Per riprendersi dal tonfo clamoroso di “Aurora Consurgens” gli Angra hanno impiegato quattro anni. Nonostante in molti ne avessero già recitato il de profundis, la band brasiliana è tornata con un album “Aqua” che, pur non riportandoli ai fasti del passato anche recente (vedi alla voce “Temple of shadows”), riesce comunque a porsi su livelli più che accettabili: un disco buono, con qualche momento di eccellenza (ma anche un paio di inutili filler).

La forza degli Angra è sempre stata la capacità coniugare un’anima power e una prog. Il problema è che, a volte, la prima prende il sopravvento sulla seconda, finendo col banalizzare la mostruosa tecnica dei suoi esecutori (il duo di guitar heroes Loureiro-Bittencourt su tutti). In altre parole, se gli Angra si appiattiscono sugli standard di Helloween o Gamma Ray, allora tanto vale ascoltarsi questi ultimi. Ispirato a La Tempesta di Shakespeare, “Aqua” riesce comunque a stupire. La solita intro corale in puro stile classico, è seguita dallo speed, tutt’altro che originale ma comunque piacevole, di “Arising Thunder”. Fin qui il riferimento a Temple sembra palese: i primi due brani rimandano inevitabilmente ala storica doppietta “Deus Le Volt”+”Spread your fire”. Stupisce in positivo la voce di Edu Falaschi, che i nostalgici di Matos continuano a considerare un intruso. Tecnicamente Falaschi è anche superiore all’illustre predecessore (che comunque dopo l’abbandono degli Angra non ha fatto sfracelli, anzi) e su disco si sente. Il problema è la tenuta dal vivo: dopo la prima manciata di canzoni la voce va a farsi benedire. Il risultato è che il muro di suoni della ritmica e delle chitarre finisce col sommergerlo (in questo ricorda molto le difficoltà di Coverdale con gli Scorpions, soprattutto negli anni recenti). Quanto al drumming, quello di Confessori, tornato nella band dopo una decina d’anni, è di certo preciso e veloce; ma, ponendoci nell’ottica di una band che vorrebbe sollevarsi dalle secche di un banale power, allora la fantasia e la versatilità di Priester (il cui addio è stato tutt’altro che pacifico) mancano eccome.

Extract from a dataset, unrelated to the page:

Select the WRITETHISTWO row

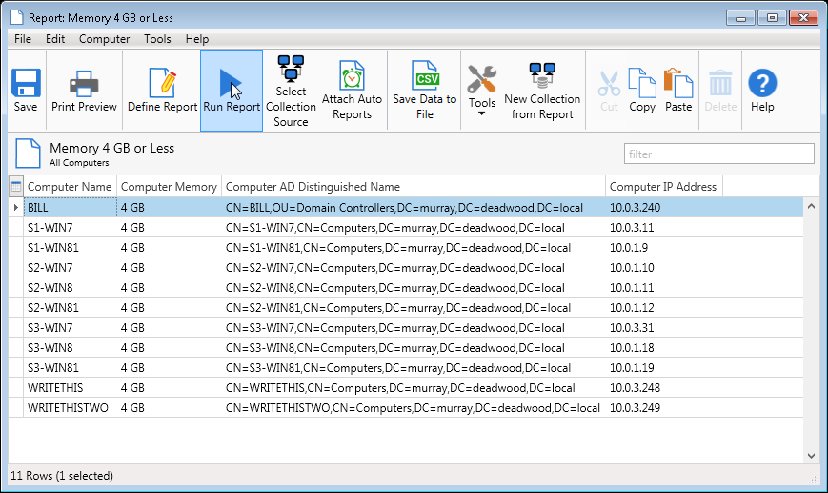(68, 408)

Se ad illuminare la prima parte di “Aqua” è soprattutto l’oasi melodica di “Lease of Life”, la seconda metà dell’album presenta almeno tre brani di livello superiore: “Spirit of the air”, con la pregevole intro di Kiko alla chitarra acustica e un crescendo di stampo classico (suggestivo non poco il bridge corale a metà brano) fino all’assolo da brividi di Rafael e il finale dolcissimo a sfumare. Altra gemma, soprattutto per il testo, è “A monster in her eyes”, ovvero l’impossibilità di essere amato come condanna all’infelicità, mentre la conclusiva “Ashes” è quasi un viaggio dell’anima, da un’esistenza di dolore alla promessa di un riscatto dopo che saremo tornati polvere.

Un ritorno positivo dunque quello del combo brasiliano, nella speranza che sia solo il primo gradino di una rinascita completa.